Reproduce every one of the rows below word for word, changing nothing.

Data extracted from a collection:
========================================================================
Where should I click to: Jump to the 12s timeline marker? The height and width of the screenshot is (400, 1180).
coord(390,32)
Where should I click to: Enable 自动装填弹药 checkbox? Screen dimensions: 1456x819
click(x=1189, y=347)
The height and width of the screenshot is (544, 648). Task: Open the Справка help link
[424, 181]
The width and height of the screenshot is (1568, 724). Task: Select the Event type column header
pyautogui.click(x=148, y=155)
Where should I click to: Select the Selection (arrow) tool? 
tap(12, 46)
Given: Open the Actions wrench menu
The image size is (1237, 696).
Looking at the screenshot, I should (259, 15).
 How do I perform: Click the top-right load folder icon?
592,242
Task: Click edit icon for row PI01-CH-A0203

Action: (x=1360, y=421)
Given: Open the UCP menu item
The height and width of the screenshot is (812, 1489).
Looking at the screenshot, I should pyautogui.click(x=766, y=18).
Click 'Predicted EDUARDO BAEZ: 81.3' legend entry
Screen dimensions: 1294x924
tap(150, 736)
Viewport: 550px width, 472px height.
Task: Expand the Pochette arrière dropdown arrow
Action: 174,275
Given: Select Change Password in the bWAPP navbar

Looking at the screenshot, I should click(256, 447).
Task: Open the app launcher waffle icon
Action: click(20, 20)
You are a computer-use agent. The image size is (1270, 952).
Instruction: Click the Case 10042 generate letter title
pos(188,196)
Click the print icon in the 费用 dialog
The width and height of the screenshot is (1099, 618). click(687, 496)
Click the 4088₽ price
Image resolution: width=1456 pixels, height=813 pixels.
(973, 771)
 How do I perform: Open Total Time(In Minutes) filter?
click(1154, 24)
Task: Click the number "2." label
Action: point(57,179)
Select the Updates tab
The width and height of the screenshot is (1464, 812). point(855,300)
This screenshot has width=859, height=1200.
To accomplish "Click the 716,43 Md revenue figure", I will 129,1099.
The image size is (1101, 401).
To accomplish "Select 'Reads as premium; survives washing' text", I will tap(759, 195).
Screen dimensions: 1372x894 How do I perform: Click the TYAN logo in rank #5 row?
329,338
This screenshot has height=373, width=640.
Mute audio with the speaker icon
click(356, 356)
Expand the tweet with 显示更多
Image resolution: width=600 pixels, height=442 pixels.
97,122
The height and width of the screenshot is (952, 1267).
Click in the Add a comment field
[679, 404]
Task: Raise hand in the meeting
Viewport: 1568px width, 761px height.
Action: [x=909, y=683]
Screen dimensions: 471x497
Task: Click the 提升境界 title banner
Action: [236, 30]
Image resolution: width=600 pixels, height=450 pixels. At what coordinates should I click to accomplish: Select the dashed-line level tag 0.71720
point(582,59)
========================================================================
- **ANSWER TO THE PROBLEM**
Where should I click to: Jump to the 12s timeline marker? The height and width of the screenshot is (400, 1180).
coord(390,32)
Where should I click to: Enable 自动装填弹药 checkbox? Screen dimensions: 1456x819
click(x=1189, y=347)
The height and width of the screenshot is (544, 648). Task: Open the Справка help link
[424, 181]
The width and height of the screenshot is (1568, 724). Task: Select the Event type column header
pyautogui.click(x=148, y=155)
Where should I click to: Select the Selection (arrow) tool? 
tap(12, 46)
Given: Open the Actions wrench menu
The image size is (1237, 696).
Looking at the screenshot, I should (259, 15).
 How do I perform: Click the top-right load folder icon?
592,242
Task: Click edit icon for row PI01-CH-A0203

Action: (x=1360, y=421)
Given: Open the UCP menu item
The height and width of the screenshot is (812, 1489).
Looking at the screenshot, I should pyautogui.click(x=766, y=18).
Click 'Predicted EDUARDO BAEZ: 81.3' legend entry
Screen dimensions: 1294x924
tap(150, 736)
Viewport: 550px width, 472px height.
Task: Expand the Pochette arrière dropdown arrow
Action: 174,275
Given: Select Change Password in the bWAPP navbar

Looking at the screenshot, I should click(256, 447).
Task: Open the app launcher waffle icon
Action: click(20, 20)
You are a computer-use agent. The image size is (1270, 952).
Instruction: Click the Case 10042 generate letter title
pos(188,196)
Click the print icon in the 费用 dialog
The width and height of the screenshot is (1099, 618). click(687, 496)
Click the 4088₽ price
Image resolution: width=1456 pixels, height=813 pixels.
(973, 771)
 How do I perform: Open Total Time(In Minutes) filter?
click(1154, 24)
Task: Click the number "2." label
Action: point(57,179)
Select the Updates tab
The width and height of the screenshot is (1464, 812). point(855,300)
This screenshot has width=859, height=1200.
To accomplish "Click the 716,43 Md revenue figure", I will 129,1099.
The image size is (1101, 401).
To accomplish "Select 'Reads as premium; survives washing' text", I will tap(759, 195).
Screen dimensions: 1372x894 How do I perform: Click the TYAN logo in rank #5 row?
329,338
This screenshot has height=373, width=640.
Mute audio with the speaker icon
click(356, 356)
Expand the tweet with 显示更多
Image resolution: width=600 pixels, height=442 pixels.
97,122
The height and width of the screenshot is (952, 1267).
Click in the Add a comment field
[679, 404]
Task: Raise hand in the meeting
Viewport: 1568px width, 761px height.
Action: [x=909, y=683]
Screen dimensions: 471x497
Task: Click the 提升境界 title banner
Action: [236, 30]
Image resolution: width=600 pixels, height=450 pixels. At what coordinates should I click to accomplish: Select the dashed-line level tag 0.71720
point(582,59)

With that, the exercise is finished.